These companies can deliver unexpectedly good returns in the next few weeks.
With the stock market hitting all-time highs and with many retail names looking optimistic going into the year’s end, the best values in the market going forward will be in companies with lower prospects.
By focusing on companies with lower expectations, investors get better valuations going in, and if it’s a dividend-paying company, they get a higher starting yield.
Best of all, when these out-of-favor names move in favor with the market, investors will get a nice boost in capital gains.
We’ve got two companies that are out of favor with the market, one briefly following its latest earnings, and one that’s been out of favor this year. Both look like they’ll do well in the final weeks of 2019.
Year-End Deal #1: Home Depot (HD)
Shares of the home improvement retailer had a modest drop following their most recent earnings report, when the company saw slowing spending on their products and a drop in same-store sales.
That’s knocked nearly 8 percent off the share price from the peak. While that doesn’t create an exceptional value, it does give a better entry price on an industry-leading company.
What’s the secret to our bullishness here? We have a retail play that isn’t as susceptible to competition from the likes of Amazon compared to apparel or books. When you need to fix a plumbing part at your home, a two-day delivery time may not be fast enough.
And, with the recent data showing strong new home sales and appreciating home prices once again, homeowners will want to look toward completing projects that help enhance the value of their homes.
Finally, while investors were shortsightedly focused on the company’s same-store sales, and the company’s caution going into the last quarter of the year (where they’re less vulnerable to a weak quarter than other retail operations), earnings at Home Depot continued to grow.
All told, the company is a long-term winner, one that traders love, and one that’s going to continue to provide value to investors for year to come. While shares have had a great rally this year, the recent pullback is just enough to consider making a buy here with the potential for a surprise rebound to new all-time high by the end of the year.
Besides trading near the overall S&P 500 Index at 21 times earnings, the company has a 2.5 percent dividend yield, beating out the index on that front. More importantly, this is one company that should thrive in any economic environment. When the housing market was slow, Home Depot continued to grow sales and earnings as homeowners continued to maintain and improve their existing homes.

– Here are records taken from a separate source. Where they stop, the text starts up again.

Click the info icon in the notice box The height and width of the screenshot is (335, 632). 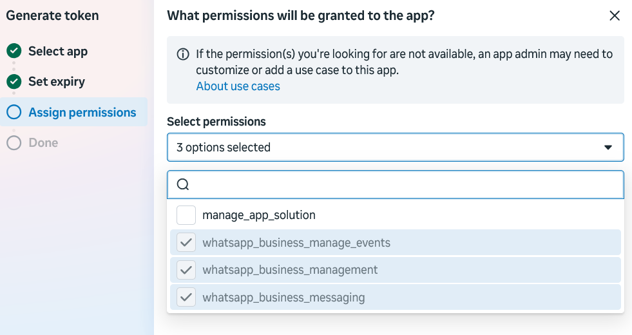click(x=183, y=54)
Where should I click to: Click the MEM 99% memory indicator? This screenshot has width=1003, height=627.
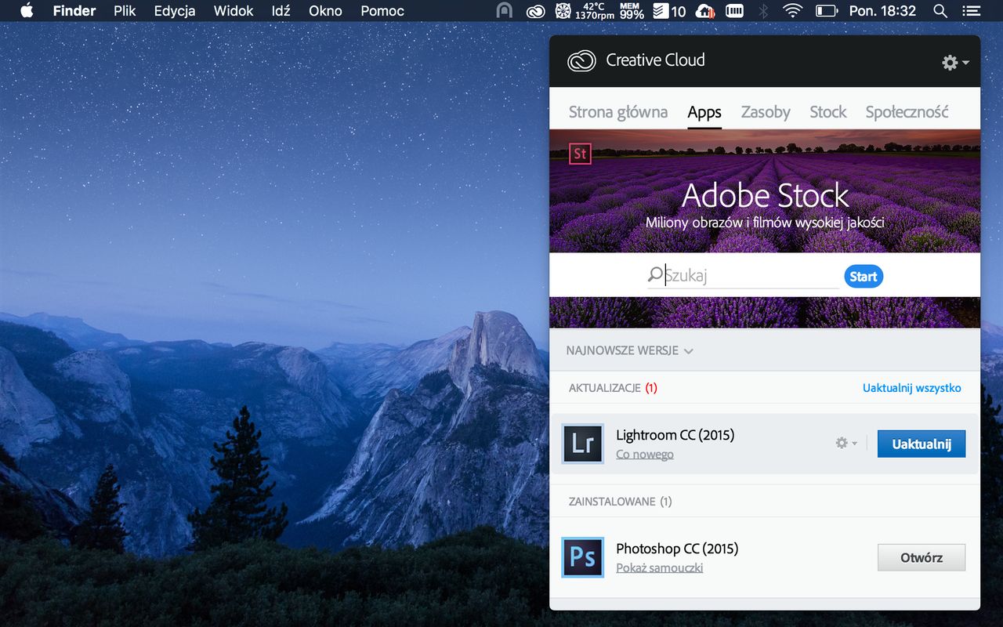point(632,11)
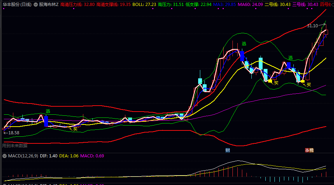Click the 31.10 high price label
Image resolution: width=334 pixels, height=185 pixels.
[312, 26]
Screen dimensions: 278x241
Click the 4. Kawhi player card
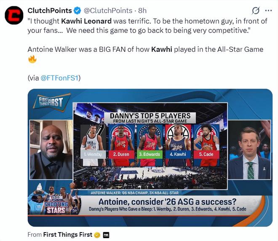coord(178,145)
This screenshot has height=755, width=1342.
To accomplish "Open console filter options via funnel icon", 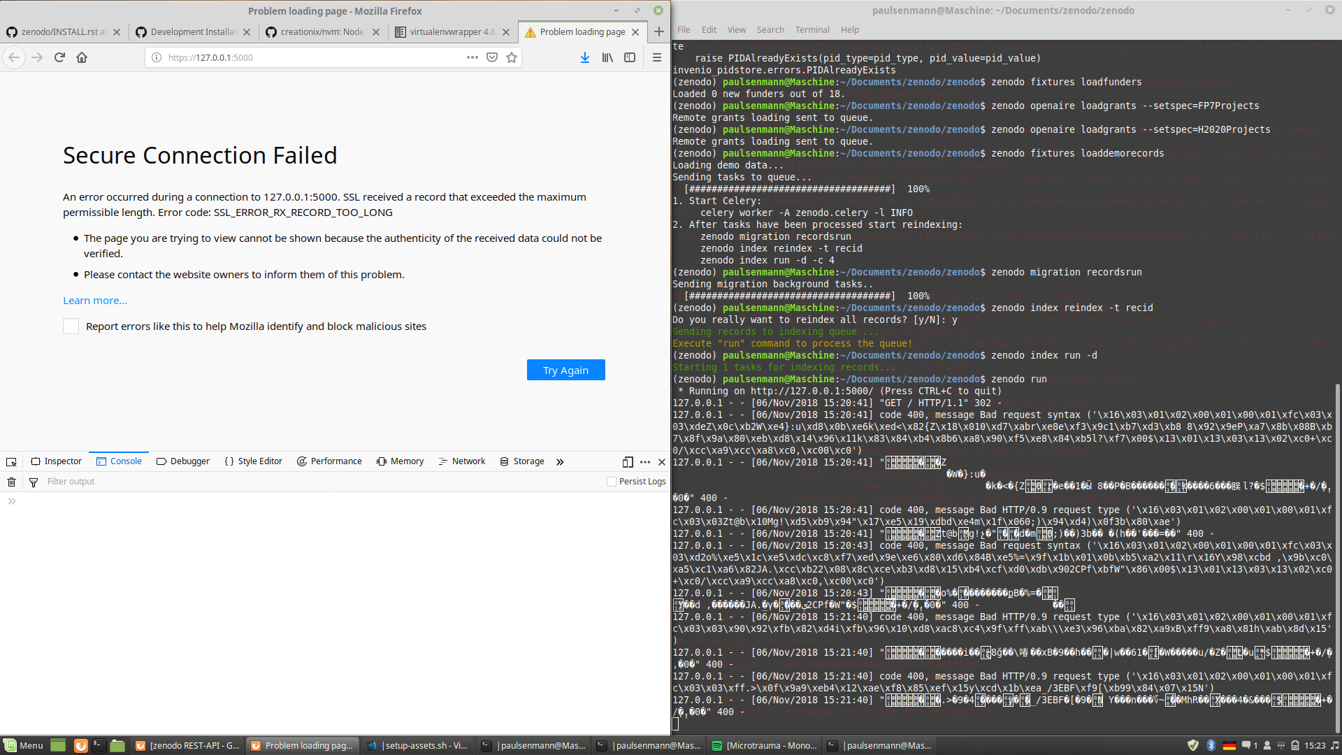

Shares are a buy up to $225, but can be bought for under $220 right now. Speculators may like the opportunity in the June 2020 $230 calls. While trading for just over $8 or $800 per contract, it’s a way to bet on 100 shares moving up in the first half of 2020 and making a run at a new all-time high.
Year-End Deal #2: ExxonMobil (XOM)
It’s been a tough year for energy prices. After a spring rally in oil prices, they’ve stayed stuck in a range, even with geopolitical events like the crippling of infrastructure in Saudi Arabia. Add in the decline in natural gas thanks to the fracking revolution and the explosion in production, and there’s little market sentiment in the energy space.
That’s an opportunity, even a small one, thanks to the low expectations there. And in the energy space, investors have a chance for a reasonable price on an industry leader, ExxonMobil (XOM).
The oil giant has missed out on the market rally of 2019, thanks to the frustrating market for oil and natural gas. Shares are down 10 percent in the past year.
Yet the company is still profitable, despite the drop in earnings and revenue from lower commodity prices. But for a long-lived energy company like Exxon, this kind of situation is one they’ve seen before.
Typically, when the market is weak, smaller and more leveraged players end up in trouble. That’s when companies like Exxon swoop in and pick up the assets of those weak companies at great prices. As a result of that, we see Exxon making some buys in the near-future that will allow the company to replenish reserves and grow its long-term value as a result.
We like shares of the energy giant up to $70 per share. Currently, with shares around $68.50, income-oriented investors will be pleased with the dividend yield near 5 percent.
Investors may also want to look at selling put options, such as the March 2020 $65 put. This will either allow shareholders to buy in at $65 if shares are trading below that in March, or pick up an extra $1.70 per share (or $170 per contract). If shares stay over $65, the put seller keeps the income without having to buy shares.